# Confused about the numbers N-P-K



## Sidney (Jun 12, 2017)

I thought if I got 46-0-0 or 39-0-0 my grass would EXPLODE with green! But today when I went to Site One, I asked for 39-0-0 or anything with x-0-0. Every time I go there, they always either tell me they don't have any or I don't need that. Today, the guy asked why I needed it. I told him that I scalped my bermuda and I want it "energize it". He said that he has 21-0-0 but it's still not what I need. He said I need either 24-2-11 or 34-3-11. I said okay, giving in to the "pro", I got 34-3-11.

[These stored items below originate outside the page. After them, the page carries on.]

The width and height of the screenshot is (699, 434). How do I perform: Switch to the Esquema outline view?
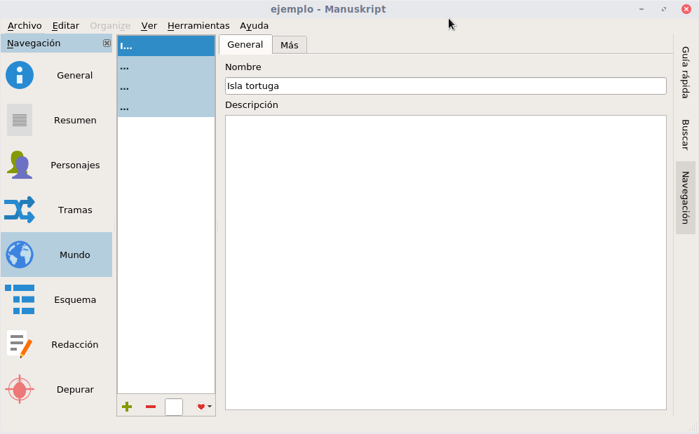(56, 299)
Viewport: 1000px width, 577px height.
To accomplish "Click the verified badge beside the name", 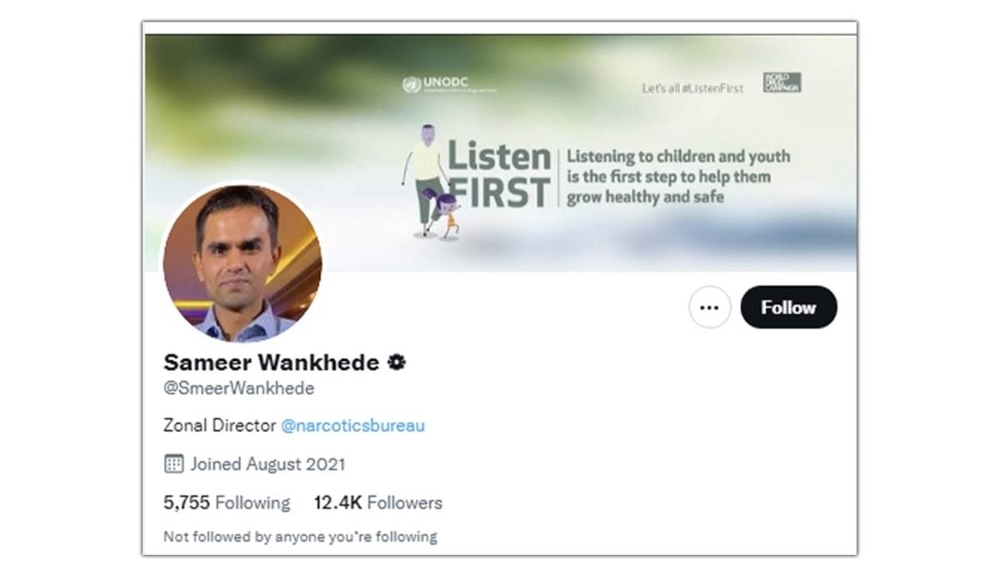I will click(x=397, y=363).
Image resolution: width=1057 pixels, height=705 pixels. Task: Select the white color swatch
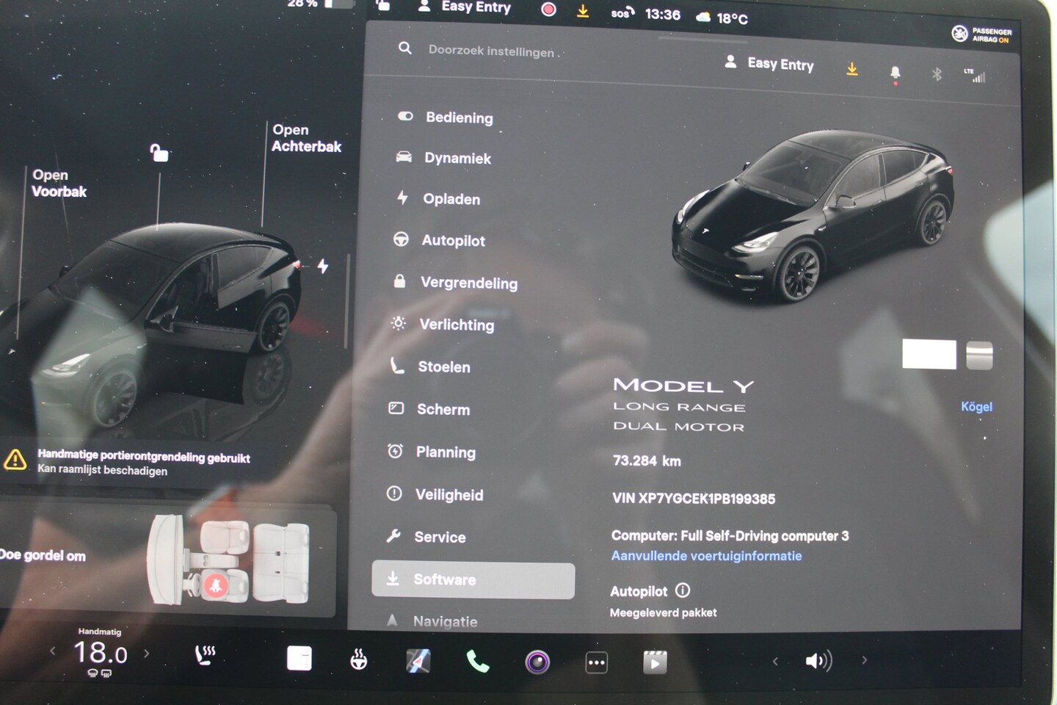coord(929,355)
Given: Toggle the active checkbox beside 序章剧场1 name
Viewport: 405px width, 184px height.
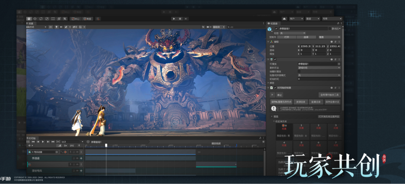Looking at the screenshot, I should [x=276, y=29].
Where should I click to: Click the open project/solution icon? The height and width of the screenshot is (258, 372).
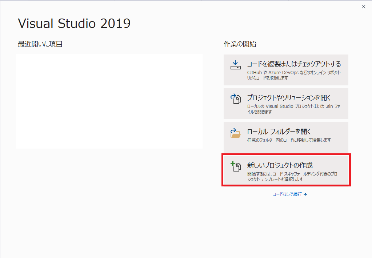(236, 99)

As he was loading the bag in my trunk, he said the higher the first number is, is the amount of area it will cover. He said 39-0-0 will do the same thing 15-0-15 would do.

I have always known the numbers were for the amount of Nitrogen, Phosphate and Potash. And had NOTHING to do with coverage area.

His explanation sounded STUPID to me but what do I know. So, to my real pros here, can you clarify the numbering and what he said?

Sidney


----------



## J_nick (Jan 28, 2017)

No 39-0-0 and 15-0-15 are not the same. Those are the NPK numbers. Now a 39-0-0 and a 21-0-0 could be the same thing but you are buying more filler material. Let's just say the bag of fert is 100 pounds for simple math. The 39-0-0 you have 39 pounds of Nitrogen while the 21-0-0 only has 21 pounds of N. You would apply the 39 at 2.5 pounds per thousand and the 21 at around 4 pounds per thousand.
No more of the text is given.